Ammetto di essere tra le persone che, ancora adesso (e siamo a settembre) gioca a Pokémon GO. Anche nell’ufficio dove lavoro si sono create due fazioni ben distinte: quelli che ci giocano (o che lasciano giocare i propri figli) e quelli che pensano sia un gioco per dementi. Un po’ come è accaduto su internet sin dal lancio di Pokémon GO. Probabilmente tra tutti i miei colleghi vince T, che gioca a Pokémon GO ma solo perché nei dintorni dell’ufficio ci sono dei Pokestop dove può trovare oggetti per la figlia.
Mi è capitato anche di dover spiegare questo gioco alla mia ex professoressa di italiano quando sono uscito a pranzo con lei e suo figlio. Quest’ultimo era anche interessato a capire i veri motivi del successo del gioco, oltre a voler sapere come un’app del genere potesse monetizzare. La risposta alla seconda domanda è semplice: con gli acquisti in-app. In Pokémon GO ci sono degli oggetti, alcuni necessari, altri che permettono di ottenere di più dal gioco. Questi oggetti si ottengono presso alcuni punti di interesse, oppure si possono acquistare con soldi veri all’interno del market dell’app.
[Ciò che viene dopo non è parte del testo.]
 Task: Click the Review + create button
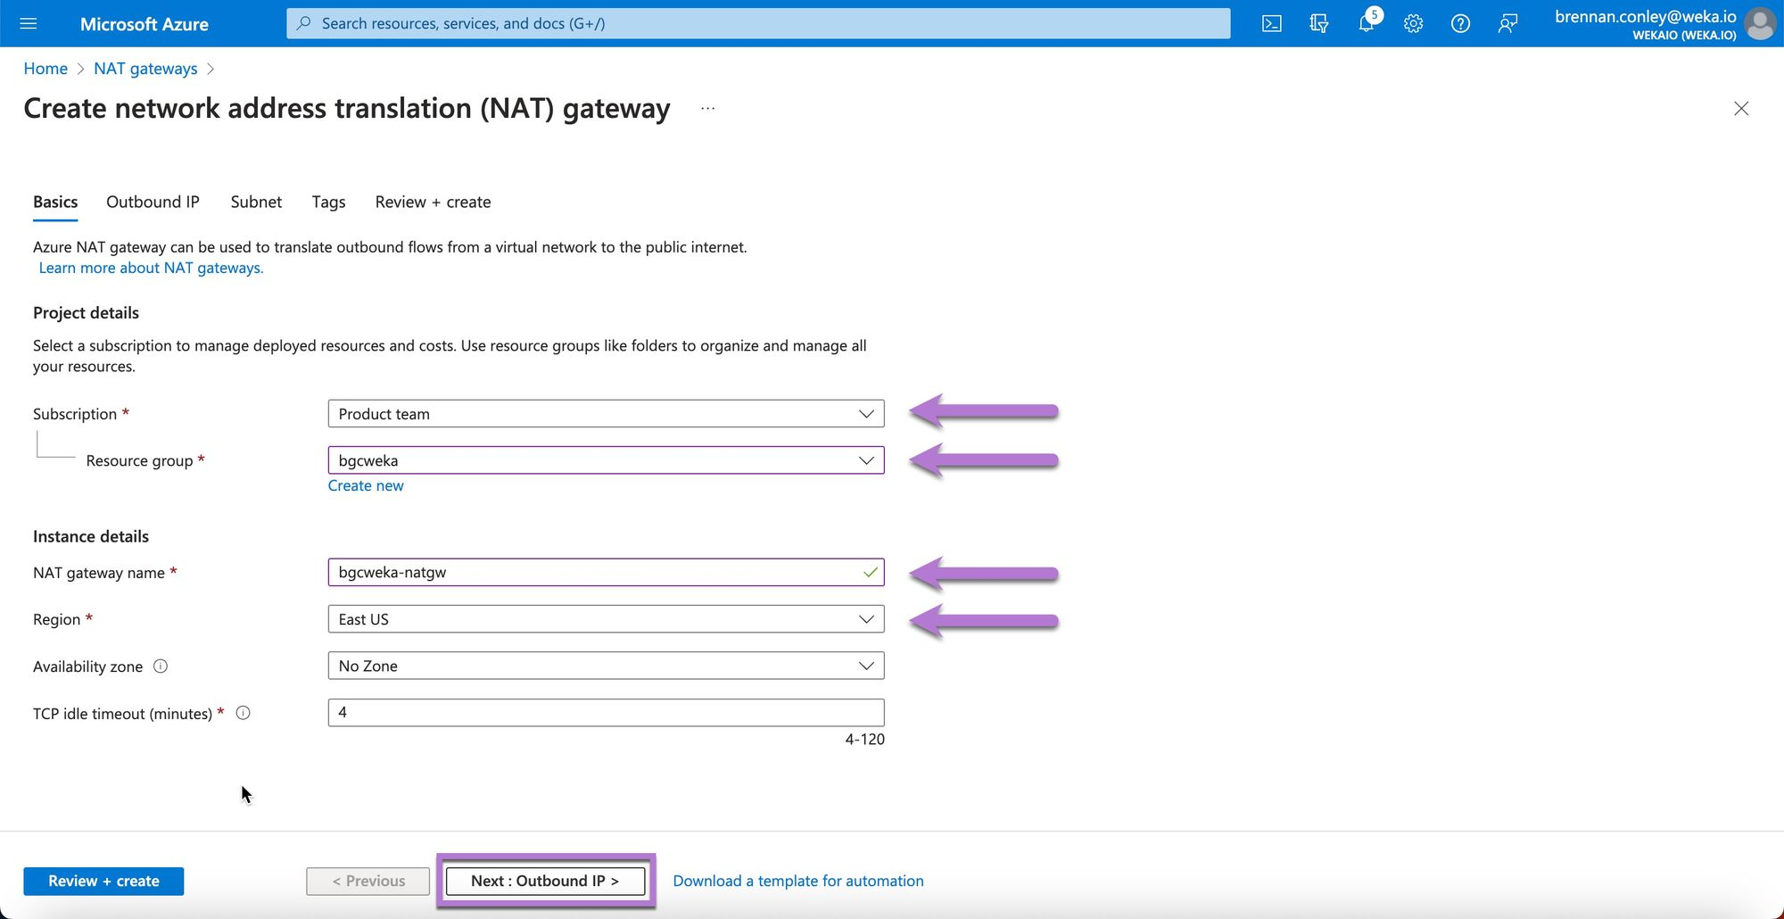(x=103, y=881)
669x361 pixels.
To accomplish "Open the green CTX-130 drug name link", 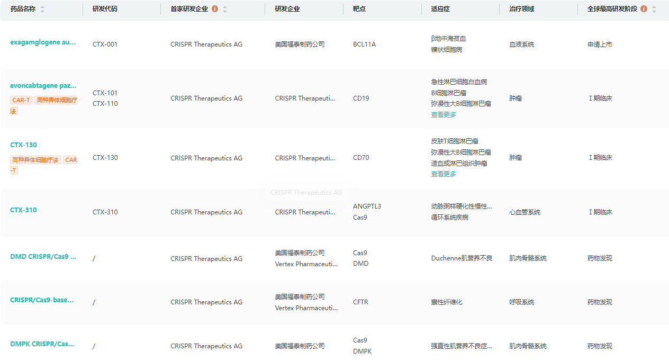I will pyautogui.click(x=24, y=145).
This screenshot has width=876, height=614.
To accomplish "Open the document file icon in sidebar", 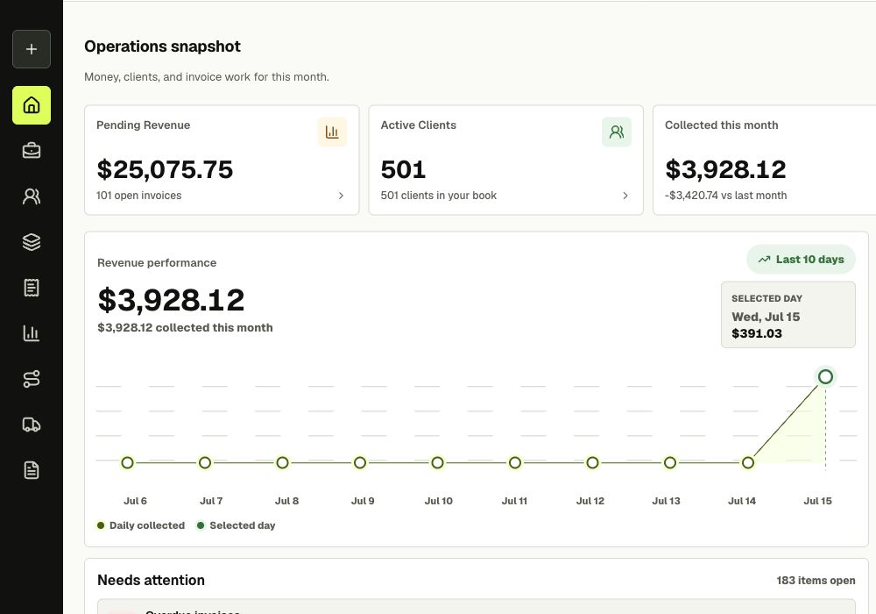I will pyautogui.click(x=32, y=470).
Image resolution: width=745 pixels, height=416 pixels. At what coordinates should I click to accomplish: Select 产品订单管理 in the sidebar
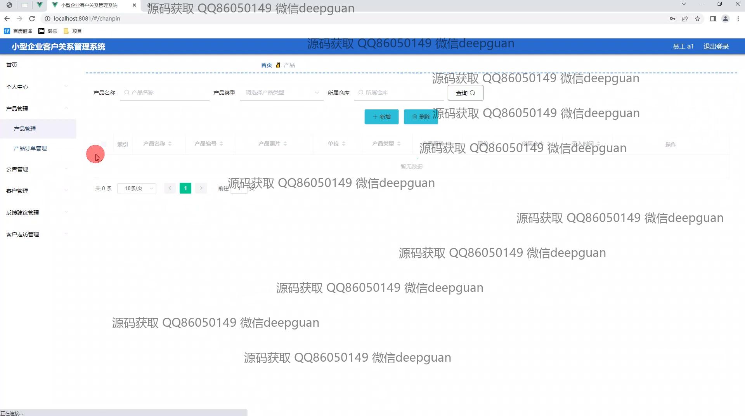30,148
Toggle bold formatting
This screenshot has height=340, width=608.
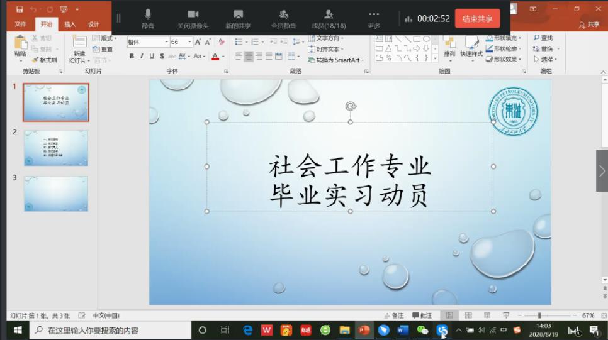pos(132,56)
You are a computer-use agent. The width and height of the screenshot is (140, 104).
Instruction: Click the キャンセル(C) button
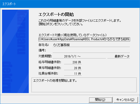[x=125, y=100]
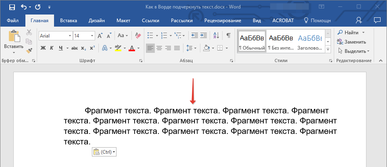Click the Найти button
Image resolution: width=387 pixels, height=167 pixels.
(351, 32)
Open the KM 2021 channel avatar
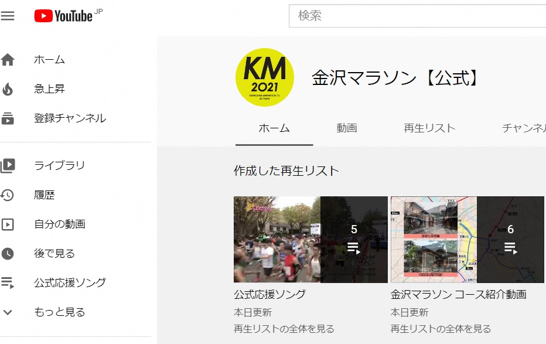 (x=265, y=77)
La prima domanda, invece, richiede un risposta un po’ più elaborata. Le ragione del successo, almeno iniziale, di Pokémon GO sono svariate e probabilmente alcune mi sfuggono. Secondo me le ragioni principali sono principalmente due e riguardano le tecnologie utilizzate e il franchise su cui Niantic (la società che ha sviluppato Pokémon GO) ha puntato.
Tecnologie mature
Pokémon GO sfrutta due tecnologie mature al punto giusto per essere utilizzate in un videogioco per smartphone. La prima è Google Maps, ovvero la geolocalizzazione e la mappatura pressoché mondiale, inclusi i punti di interesse di città e paesi. Non a caso Niantic è stata una startup interna a Google, per poi diventare un’entità a sé stante, per poi ricevere un investimento da parte di Google, Nintendo e The Pokémon Company.
La seconda tecnologia che Pokémon GO ha messo in campo è la realtà aumentata, che non è altro se non uno strato virtuale che si sovrappone alla realtà ripresa, ad esempio, da una videocamera. Non è una novità. Si è già vista applicata in molti campi, per aggiungere delle informazioni dove magari è complicato aggiungerne in altro modo: su un quadro in un museo ad esempio, o su un monumento. Il fatto che anche la rivista Focus ne faccia uso è segno che la realtà aumentata era pronta per essere sfruttata su larga scala per un videogioco come Pokémon GO.
Franchise perfetto
La fortuna di Pokémon GO non si basa solo sulle tecnologie, ma anche su un franchise che è a dir poco perfetto da abbinare a geolocalizzazione e realtà aumentata. D’altronde i giochi Pokémon originali erano proprio questo: andavi in giro per un mondo immagino a catturare bestioline che nella realtà non esistono. Basta sostituire il mondo immaginario con quello reale ed aggiungere i mostriciattoli tramite realtà aumentata e il gioco è fatto. Quello che intendo dire è che un Harry Potter GO, un Barbapapà GO o un qualsiasi-altra-cosa GO non avrebbe funzionato allo stesso modo.
Sempre sul franchise è stata fatta una seconda scelta molto acuta: quella generazionale. Esistono diversi Pokémon, che appartengono a diverse generazioni. Ogni nuova uscita, a qualche anno di distanza dalla precedente, ha introdotto una nuova generazione. Generazione che ovviamente ha coinciso con una diversa generazione di giocatori. La prima è datata 1999 (in europa), io avevo circa 10 anni e come me molti delle mia età giocavano a Pokémon Rosso o Blu. Ora quei giocatori hanno tra i 25 e i 30 anni, una fascia d’età nella quale quasi tutti possiedono uno smartphone e hanno qualche soldino da spendere in videogiochi (sicuramente più di un bambino di 10-15 anni). Mi sembra un buon motivo per lanciare Pokémon GO proprio con la prima generazione!